→ **Stored items**
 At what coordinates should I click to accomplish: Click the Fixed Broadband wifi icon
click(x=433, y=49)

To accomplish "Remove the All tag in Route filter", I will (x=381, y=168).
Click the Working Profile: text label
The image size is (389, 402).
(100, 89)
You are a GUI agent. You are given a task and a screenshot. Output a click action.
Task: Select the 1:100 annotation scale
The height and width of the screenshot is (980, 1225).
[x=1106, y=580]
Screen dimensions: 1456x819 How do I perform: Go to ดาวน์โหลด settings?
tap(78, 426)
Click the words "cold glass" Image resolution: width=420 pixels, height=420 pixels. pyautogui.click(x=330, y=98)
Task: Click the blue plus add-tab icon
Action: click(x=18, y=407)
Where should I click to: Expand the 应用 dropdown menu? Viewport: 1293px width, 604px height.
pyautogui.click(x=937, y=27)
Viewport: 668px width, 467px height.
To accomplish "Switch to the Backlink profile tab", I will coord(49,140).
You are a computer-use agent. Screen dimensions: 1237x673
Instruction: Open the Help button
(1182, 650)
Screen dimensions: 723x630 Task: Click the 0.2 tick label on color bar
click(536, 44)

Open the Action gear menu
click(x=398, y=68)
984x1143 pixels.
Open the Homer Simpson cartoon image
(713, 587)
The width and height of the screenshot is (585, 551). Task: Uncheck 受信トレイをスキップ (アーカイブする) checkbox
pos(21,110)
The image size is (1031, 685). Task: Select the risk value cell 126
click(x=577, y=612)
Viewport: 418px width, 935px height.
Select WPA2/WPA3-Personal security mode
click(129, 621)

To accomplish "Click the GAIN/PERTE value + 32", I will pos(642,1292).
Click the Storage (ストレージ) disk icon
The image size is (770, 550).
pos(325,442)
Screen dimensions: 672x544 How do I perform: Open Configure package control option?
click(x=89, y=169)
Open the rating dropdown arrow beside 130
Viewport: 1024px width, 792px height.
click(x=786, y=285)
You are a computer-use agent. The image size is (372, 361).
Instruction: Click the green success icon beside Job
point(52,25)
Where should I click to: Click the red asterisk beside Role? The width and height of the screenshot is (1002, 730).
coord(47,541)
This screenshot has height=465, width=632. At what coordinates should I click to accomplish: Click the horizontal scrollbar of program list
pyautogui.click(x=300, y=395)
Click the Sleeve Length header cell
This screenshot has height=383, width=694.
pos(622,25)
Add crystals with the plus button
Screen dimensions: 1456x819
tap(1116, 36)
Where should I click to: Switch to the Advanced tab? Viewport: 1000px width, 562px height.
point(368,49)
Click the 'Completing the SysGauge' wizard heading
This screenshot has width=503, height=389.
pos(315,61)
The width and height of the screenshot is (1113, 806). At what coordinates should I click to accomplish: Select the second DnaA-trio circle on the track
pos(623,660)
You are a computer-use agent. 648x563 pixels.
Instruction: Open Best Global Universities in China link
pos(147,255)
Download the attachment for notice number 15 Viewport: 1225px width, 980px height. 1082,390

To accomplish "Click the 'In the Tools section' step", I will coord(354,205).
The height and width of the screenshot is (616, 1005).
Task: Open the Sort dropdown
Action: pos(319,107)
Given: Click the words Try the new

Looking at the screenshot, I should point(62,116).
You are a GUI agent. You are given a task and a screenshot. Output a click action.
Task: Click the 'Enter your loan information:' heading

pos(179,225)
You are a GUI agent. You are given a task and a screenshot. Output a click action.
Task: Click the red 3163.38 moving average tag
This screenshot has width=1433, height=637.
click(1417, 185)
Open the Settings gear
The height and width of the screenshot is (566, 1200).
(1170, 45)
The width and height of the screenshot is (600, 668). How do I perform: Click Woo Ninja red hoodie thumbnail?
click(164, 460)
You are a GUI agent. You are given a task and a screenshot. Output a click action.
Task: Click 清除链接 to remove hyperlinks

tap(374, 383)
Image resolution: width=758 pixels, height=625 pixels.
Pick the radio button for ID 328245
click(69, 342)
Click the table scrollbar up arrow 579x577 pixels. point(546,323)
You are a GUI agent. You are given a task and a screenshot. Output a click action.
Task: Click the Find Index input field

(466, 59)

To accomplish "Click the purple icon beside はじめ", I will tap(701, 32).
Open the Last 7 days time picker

→ **Task objective**
All of the records above need to be printed again exactly as they appear.

→ **Result for this exercise**
 At what coordinates should I click to accomplish: Click the Fixed Broadband wifi icon
click(x=433, y=49)

To accomplish "Remove the All tag in Route filter", I will (x=381, y=168).
Click the Working Profile: text label
The image size is (389, 402).
(100, 89)
You are a GUI agent. You are given a task and a screenshot. Output a click action.
Task: Select the 1:100 annotation scale
The height and width of the screenshot is (980, 1225).
[x=1106, y=580]
Screen dimensions: 1456x819 How do I perform: Go to ดาวน์โหลด settings?
tap(78, 426)
Click the words "cold glass" Image resolution: width=420 pixels, height=420 pixels. pyautogui.click(x=330, y=98)
Task: Click the blue plus add-tab icon
Action: click(x=18, y=407)
Where should I click to: Expand the 应用 dropdown menu? Viewport: 1293px width, 604px height.
pyautogui.click(x=937, y=27)
Viewport: 668px width, 467px height.
To accomplish "Switch to the Backlink profile tab", I will coord(49,140).
You are a computer-use agent. Screen dimensions: 1237x673
Instruction: Open the Help button
(1182, 650)
Screen dimensions: 723x630 Task: Click the 0.2 tick label on color bar
click(536, 44)

Open the Action gear menu
click(x=398, y=68)
984x1143 pixels.
Open the Homer Simpson cartoon image
(713, 587)
The width and height of the screenshot is (585, 551). Task: Uncheck 受信トレイをスキップ (アーカイブする) checkbox
pos(21,110)
The image size is (1031, 685). Task: Select the risk value cell 126
click(x=577, y=612)
Viewport: 418px width, 935px height.
Select WPA2/WPA3-Personal security mode
click(129, 621)

To accomplish "Click the GAIN/PERTE value + 32", I will pos(642,1292).
Click the Storage (ストレージ) disk icon
The image size is (770, 550).
pos(325,442)
Screen dimensions: 672x544 How do I perform: Open Configure package control option?
click(x=89, y=169)
Open the rating dropdown arrow beside 130
Viewport: 1024px width, 792px height.
click(x=786, y=285)
You are a computer-use agent. The image size is (372, 361).
Instruction: Click the green success icon beside Job
point(52,25)
Where should I click to: Click the red asterisk beside Role? The width and height of the screenshot is (1002, 730).
coord(47,541)
This screenshot has height=465, width=632. At what coordinates should I click to accomplish: Click the horizontal scrollbar of program list
pyautogui.click(x=300, y=395)
Click the Sleeve Length header cell
This screenshot has height=383, width=694.
pos(622,25)
Add crystals with the plus button
Screen dimensions: 1456x819
tap(1116, 36)
Where should I click to: Switch to the Advanced tab? Viewport: 1000px width, 562px height.
point(368,49)
Click the 'Completing the SysGauge' wizard heading
This screenshot has width=503, height=389.
pos(315,61)
The width and height of the screenshot is (1113, 806). At what coordinates should I click to accomplish: Select the second DnaA-trio circle on the track
pos(623,660)
You are a computer-use agent. 648x563 pixels.
Instruction: Open Best Global Universities in China link
pos(147,255)
Download the attachment for notice number 15 Viewport: 1225px width, 980px height. 1082,390

To accomplish "Click the 'In the Tools section' step", I will coord(354,205).
The height and width of the screenshot is (616, 1005).
Task: Open the Sort dropdown
Action: pos(319,107)
Given: Click the words Try the new

Looking at the screenshot, I should point(62,116).
You are a GUI agent. You are given a task and a screenshot. Output a click action.
Task: Click the 'Enter your loan information:' heading

pos(179,225)
You are a GUI agent. You are given a task and a screenshot. Output a click action.
Task: Click the red 3163.38 moving average tag
This screenshot has width=1433, height=637.
click(1417, 185)
Open the Settings gear
The height and width of the screenshot is (566, 1200).
(1170, 45)
The width and height of the screenshot is (600, 668). How do I perform: Click Woo Ninja red hoodie thumbnail?
click(164, 460)
You are a GUI agent. You are given a task and a screenshot. Output a click action.
Task: Click 清除链接 to remove hyperlinks

tap(374, 383)
Image resolution: width=758 pixels, height=625 pixels.
Pick the radio button for ID 328245
click(69, 342)
Click the table scrollbar up arrow 579x577 pixels. point(546,323)
You are a GUI agent. You are given a task and a screenshot. Output a click action.
Task: Click the Find Index input field

(466, 59)

To accomplish "Click the purple icon beside はじめ", I will tap(701, 32).
Open the Last 7 days time picker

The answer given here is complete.